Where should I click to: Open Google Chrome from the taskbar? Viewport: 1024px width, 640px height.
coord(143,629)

---

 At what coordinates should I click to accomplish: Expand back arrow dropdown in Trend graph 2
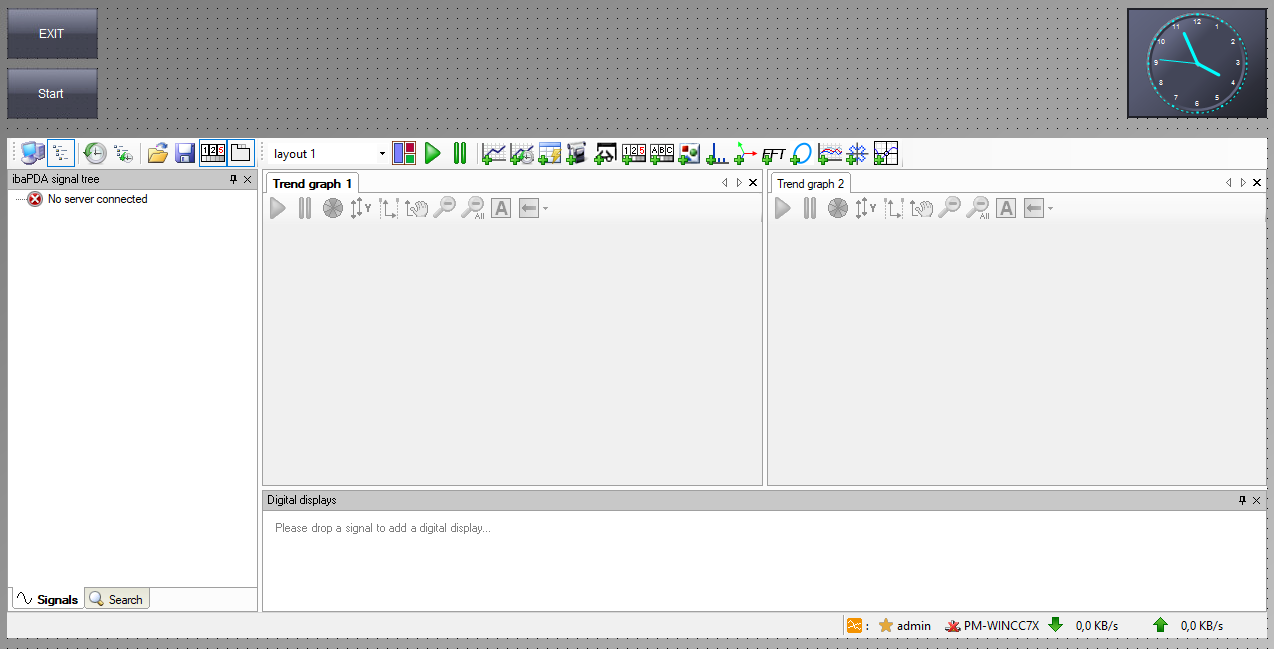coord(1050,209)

---

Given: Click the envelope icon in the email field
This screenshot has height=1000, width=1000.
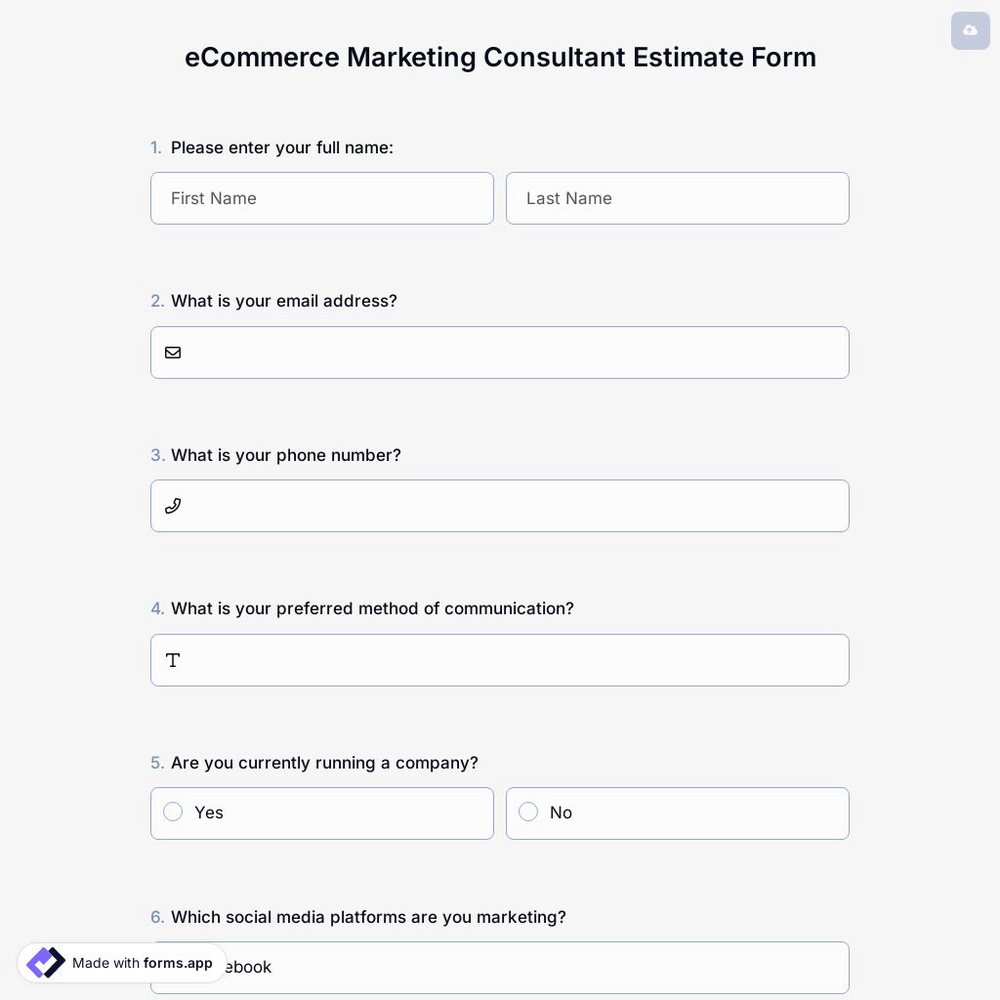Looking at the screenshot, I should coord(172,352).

# STATED EXERCISE:
Output as a numbered list the lines of the material from the line with "At what coordinates" up to and including the line with "coord(1050,209)", leaving out blank lines and pictures.

# RESPONSE:
1.  At what coordinates should I click to accomplish: Expand back arrow dropdown in Trend graph 2
2. coord(1050,209)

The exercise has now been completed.